----- EXERCISE MATERIALS

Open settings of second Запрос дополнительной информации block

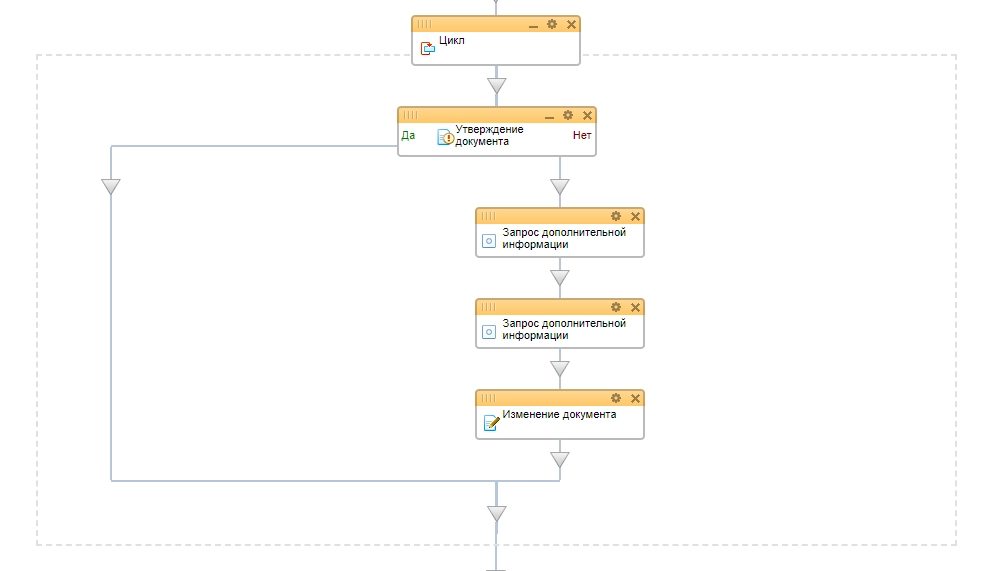pos(616,307)
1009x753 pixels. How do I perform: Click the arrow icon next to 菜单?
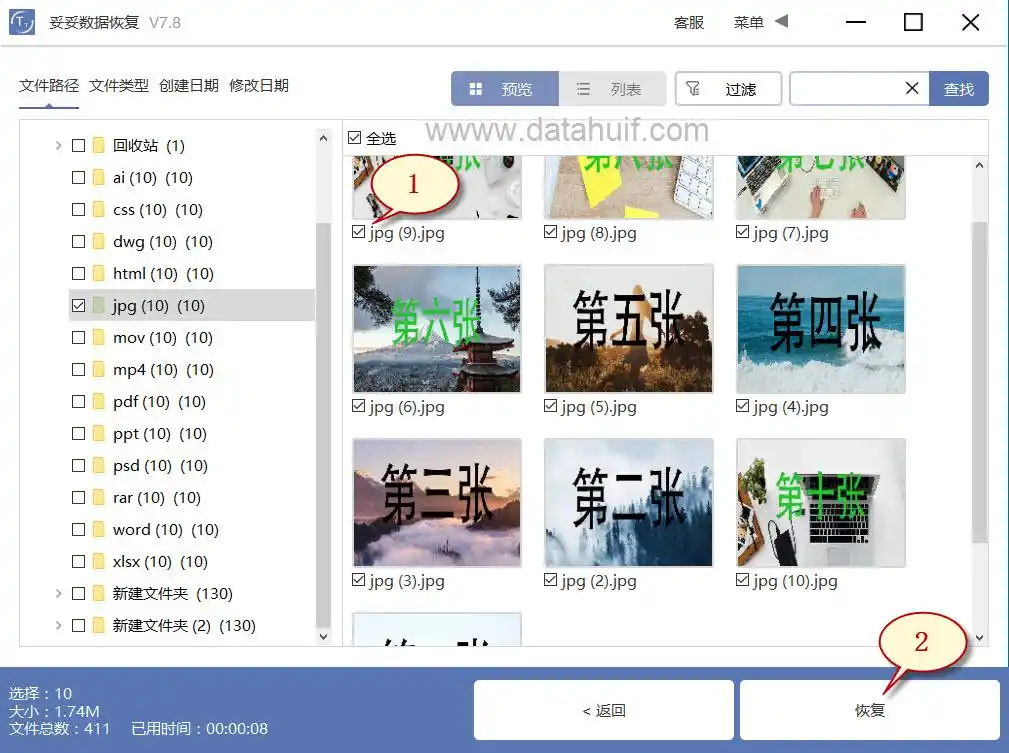click(780, 21)
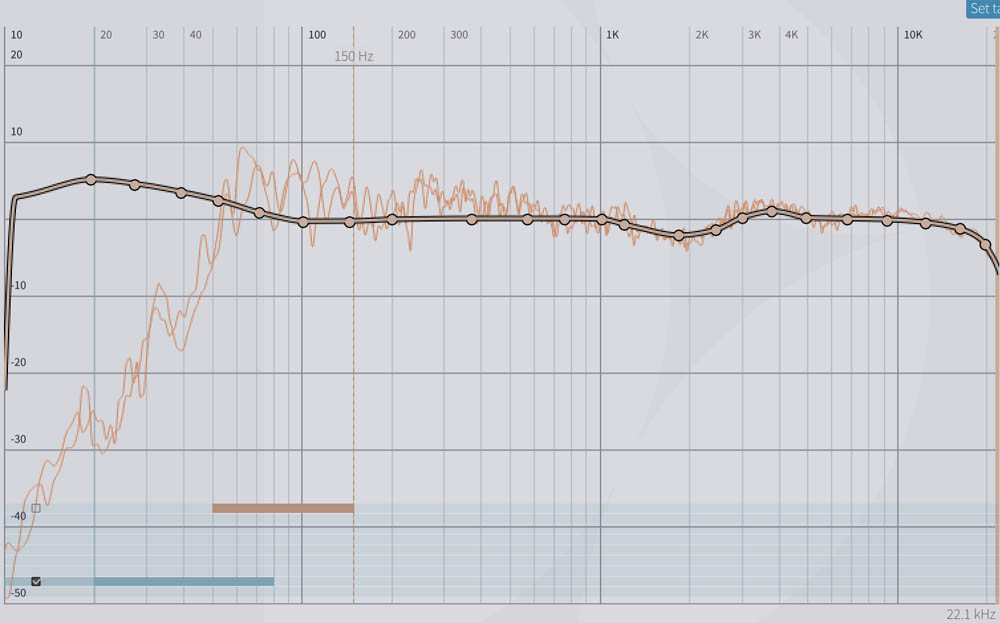Select the lowest dip point just below 2K
The width and height of the screenshot is (1000, 623).
[x=679, y=236]
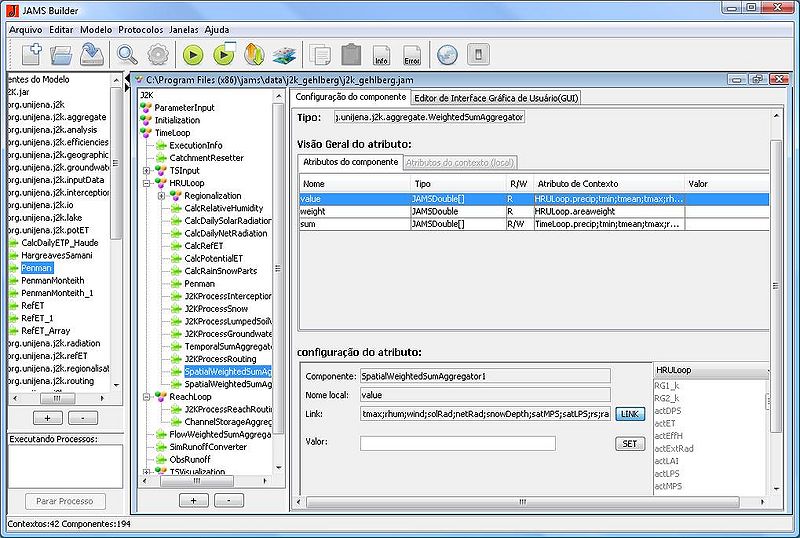800x538 pixels.
Task: Collapse the ReachLoop tree node
Action: pyautogui.click(x=147, y=397)
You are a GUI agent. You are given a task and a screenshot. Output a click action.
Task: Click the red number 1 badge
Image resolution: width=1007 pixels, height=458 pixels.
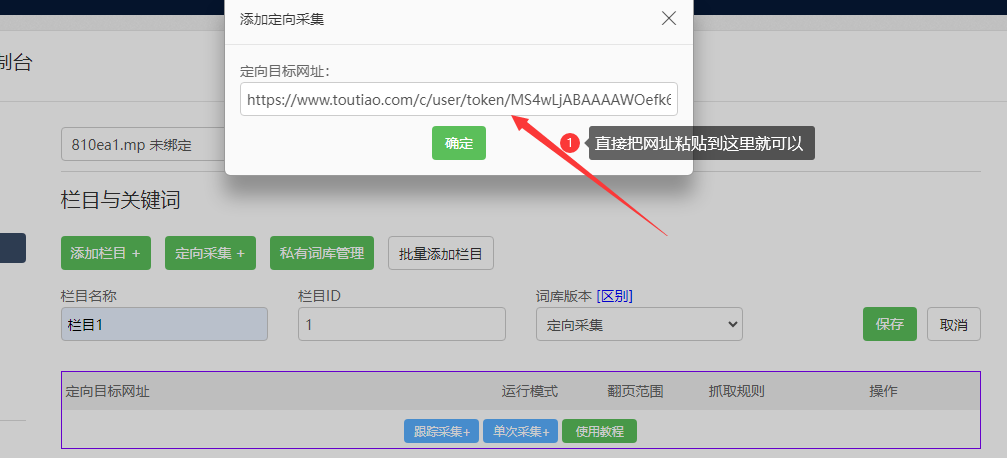pyautogui.click(x=570, y=143)
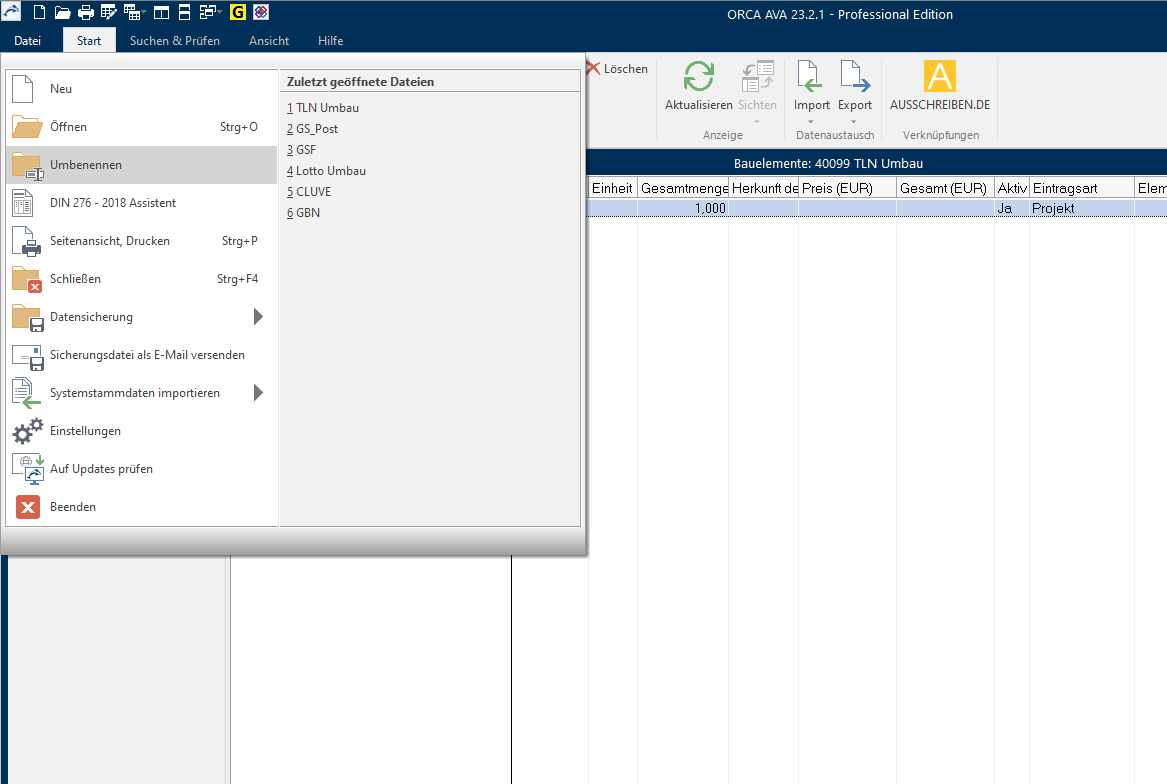This screenshot has width=1167, height=784.
Task: Click the Aktualisieren refresh icon
Action: [698, 78]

----------

=== AIM OF THE TASK ===
Output the line containing "Image resolution: width=1007" and each line after it, through the end of the material, exactly as given. No pictures belong in the output.

=== RESPONSE BELOW ===
Image resolution: width=1007 pixels, height=458 pixels.
pyautogui.click(x=570, y=143)
This screenshot has width=1167, height=784.
Task: Click the Aktualisieren refresh icon
Action: [698, 78]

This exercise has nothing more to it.